What is expected
Scan the records for "agent". Report each line that includes it.

[Stored items]
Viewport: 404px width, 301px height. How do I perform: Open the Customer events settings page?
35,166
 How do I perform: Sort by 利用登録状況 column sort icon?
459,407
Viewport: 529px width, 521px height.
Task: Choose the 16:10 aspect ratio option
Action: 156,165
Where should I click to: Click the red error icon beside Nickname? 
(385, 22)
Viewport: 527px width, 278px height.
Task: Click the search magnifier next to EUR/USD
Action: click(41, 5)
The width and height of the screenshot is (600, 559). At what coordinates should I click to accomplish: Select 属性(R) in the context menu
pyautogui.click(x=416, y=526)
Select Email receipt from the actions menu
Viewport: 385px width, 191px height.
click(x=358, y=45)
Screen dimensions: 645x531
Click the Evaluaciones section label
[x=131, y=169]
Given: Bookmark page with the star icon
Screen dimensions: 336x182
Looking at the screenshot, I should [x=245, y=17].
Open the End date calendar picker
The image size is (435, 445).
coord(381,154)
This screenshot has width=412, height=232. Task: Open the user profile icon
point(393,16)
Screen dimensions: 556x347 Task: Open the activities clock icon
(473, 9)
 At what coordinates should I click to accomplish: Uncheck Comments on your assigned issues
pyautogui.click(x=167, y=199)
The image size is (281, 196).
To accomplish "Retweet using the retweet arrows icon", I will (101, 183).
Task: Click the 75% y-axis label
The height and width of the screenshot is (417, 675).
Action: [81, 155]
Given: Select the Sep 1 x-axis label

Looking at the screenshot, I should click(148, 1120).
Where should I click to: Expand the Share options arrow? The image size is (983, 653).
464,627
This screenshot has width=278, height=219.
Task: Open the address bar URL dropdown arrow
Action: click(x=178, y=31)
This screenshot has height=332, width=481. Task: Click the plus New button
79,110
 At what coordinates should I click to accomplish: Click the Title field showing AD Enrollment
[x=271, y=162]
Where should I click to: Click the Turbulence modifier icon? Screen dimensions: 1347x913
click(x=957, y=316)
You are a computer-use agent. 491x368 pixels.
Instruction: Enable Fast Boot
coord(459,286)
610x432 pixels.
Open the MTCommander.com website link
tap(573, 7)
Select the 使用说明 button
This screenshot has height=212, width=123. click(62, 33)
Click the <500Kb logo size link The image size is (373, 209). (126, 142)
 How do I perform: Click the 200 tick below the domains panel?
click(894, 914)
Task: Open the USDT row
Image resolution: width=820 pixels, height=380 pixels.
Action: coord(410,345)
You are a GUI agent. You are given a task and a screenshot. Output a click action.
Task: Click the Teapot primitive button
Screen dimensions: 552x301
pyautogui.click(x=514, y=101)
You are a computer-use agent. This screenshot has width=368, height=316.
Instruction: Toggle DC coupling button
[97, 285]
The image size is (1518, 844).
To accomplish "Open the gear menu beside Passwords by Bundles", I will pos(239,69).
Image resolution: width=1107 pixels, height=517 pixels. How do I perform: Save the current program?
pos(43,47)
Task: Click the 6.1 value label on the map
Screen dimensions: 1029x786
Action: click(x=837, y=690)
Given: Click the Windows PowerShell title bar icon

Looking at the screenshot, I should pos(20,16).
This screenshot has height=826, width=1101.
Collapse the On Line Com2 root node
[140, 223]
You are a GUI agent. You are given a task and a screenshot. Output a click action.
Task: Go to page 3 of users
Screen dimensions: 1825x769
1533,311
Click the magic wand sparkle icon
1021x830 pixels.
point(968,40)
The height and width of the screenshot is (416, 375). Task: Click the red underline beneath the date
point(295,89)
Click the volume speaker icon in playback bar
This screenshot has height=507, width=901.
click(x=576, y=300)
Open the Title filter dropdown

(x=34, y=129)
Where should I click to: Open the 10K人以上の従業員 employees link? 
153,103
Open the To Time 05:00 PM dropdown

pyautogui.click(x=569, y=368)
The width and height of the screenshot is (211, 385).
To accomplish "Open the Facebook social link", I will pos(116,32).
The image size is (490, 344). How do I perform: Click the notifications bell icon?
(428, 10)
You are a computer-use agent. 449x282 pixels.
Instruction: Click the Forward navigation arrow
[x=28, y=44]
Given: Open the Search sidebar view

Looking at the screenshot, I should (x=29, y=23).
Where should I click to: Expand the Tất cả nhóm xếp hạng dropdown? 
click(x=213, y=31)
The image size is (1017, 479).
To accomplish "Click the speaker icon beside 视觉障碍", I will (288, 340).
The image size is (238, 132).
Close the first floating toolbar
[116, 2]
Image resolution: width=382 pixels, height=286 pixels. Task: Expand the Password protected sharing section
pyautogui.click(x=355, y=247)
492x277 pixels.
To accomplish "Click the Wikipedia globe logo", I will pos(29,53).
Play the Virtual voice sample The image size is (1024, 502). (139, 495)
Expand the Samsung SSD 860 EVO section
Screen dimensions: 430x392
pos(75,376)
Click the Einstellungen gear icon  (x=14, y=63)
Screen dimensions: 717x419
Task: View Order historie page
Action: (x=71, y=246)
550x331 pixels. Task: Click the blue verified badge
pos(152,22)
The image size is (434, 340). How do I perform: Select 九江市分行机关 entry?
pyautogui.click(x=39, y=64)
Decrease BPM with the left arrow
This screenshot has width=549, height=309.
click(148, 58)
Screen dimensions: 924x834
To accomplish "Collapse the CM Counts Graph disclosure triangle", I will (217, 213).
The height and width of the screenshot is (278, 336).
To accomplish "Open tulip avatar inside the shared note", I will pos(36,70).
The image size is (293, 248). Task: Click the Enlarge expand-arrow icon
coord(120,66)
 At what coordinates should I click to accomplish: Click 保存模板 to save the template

Finished exercise
You are a computer-use agent. 491x368 pixels.
You are a GUI agent. You are given a task and a screenshot. Output a click action.
You are a computer-use agent. This screenshot has width=368, height=316.
You are a GUI agent. You are given a task and a screenshot. Output a click action.
You are a computer-use agent. 449x282 pixels.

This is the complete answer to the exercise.